Saved entries:
_ _ _ _ _ _ _

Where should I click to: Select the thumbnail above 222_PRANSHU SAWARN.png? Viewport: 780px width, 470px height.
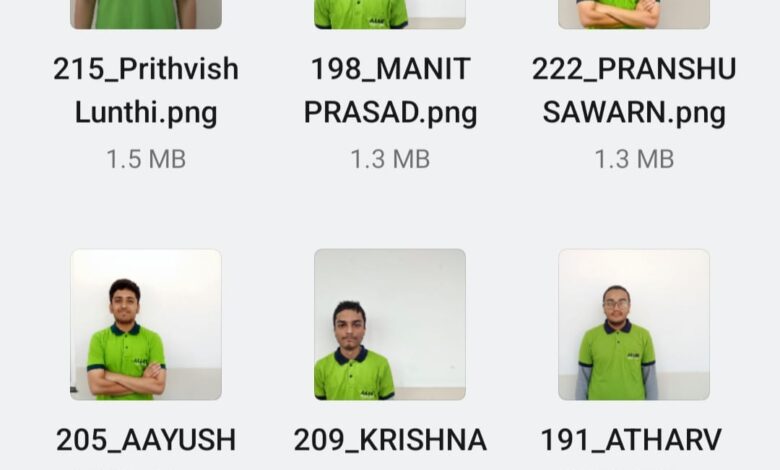(634, 14)

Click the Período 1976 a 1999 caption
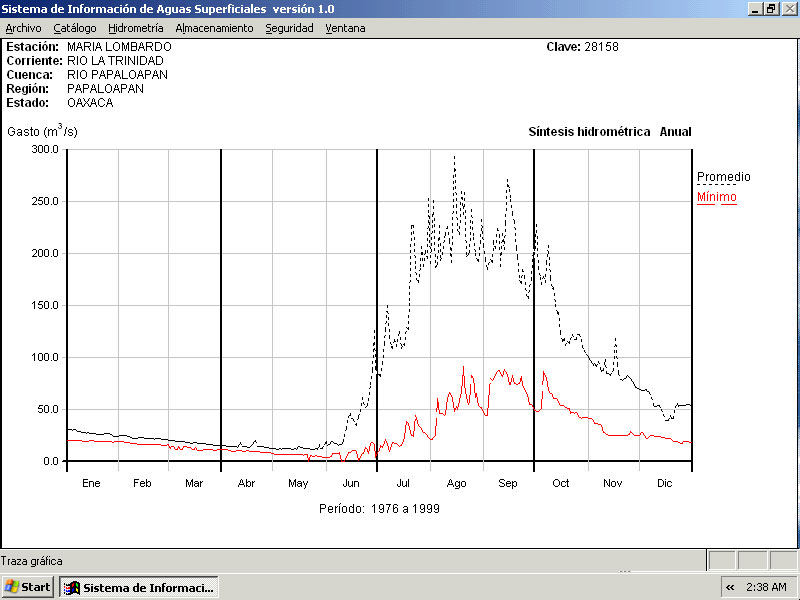click(379, 508)
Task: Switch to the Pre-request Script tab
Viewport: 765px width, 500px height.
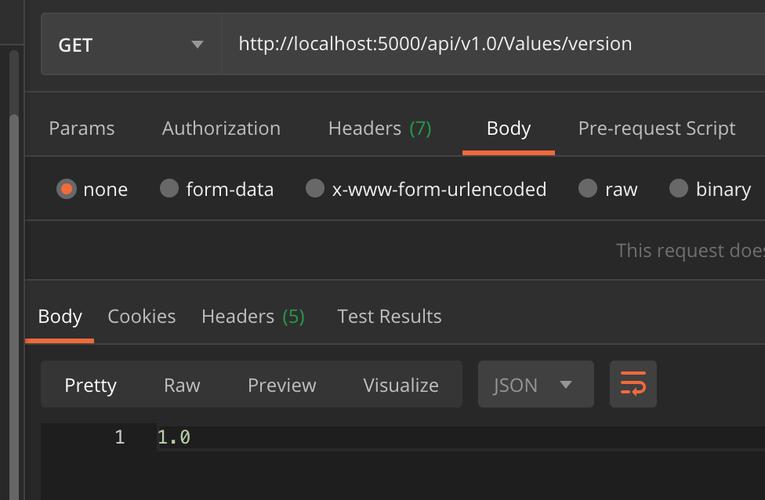Action: 656,128
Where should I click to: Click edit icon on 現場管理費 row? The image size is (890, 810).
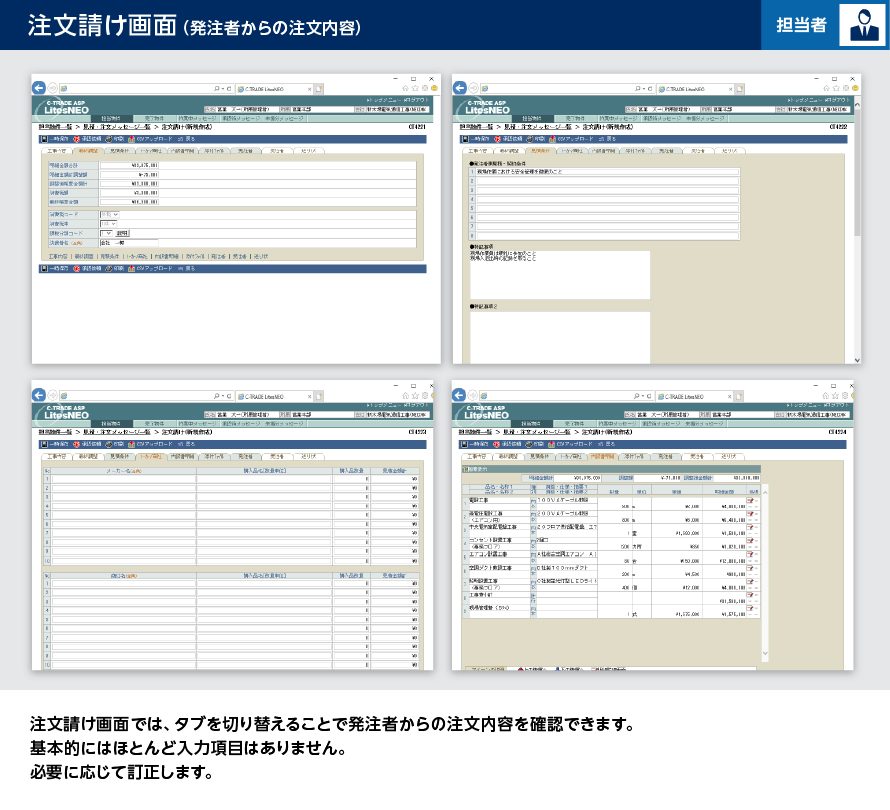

_ _ _ _ _ _ _

▶ **About this task**:
Please print the span that begins at the line holding "Click the Período 1976 a 1999 caption" and ends at the last line of the data, both ends included, with no pictures.

▶ **Task answer**:
Click the Período 1976 a 1999 caption
click(379, 508)
Task: Switch to the Pre-request Script tab
Viewport: 765px width, 500px height.
Action: 656,128
Where should I click to: Click edit icon on 現場管理費 row? The image size is (890, 810).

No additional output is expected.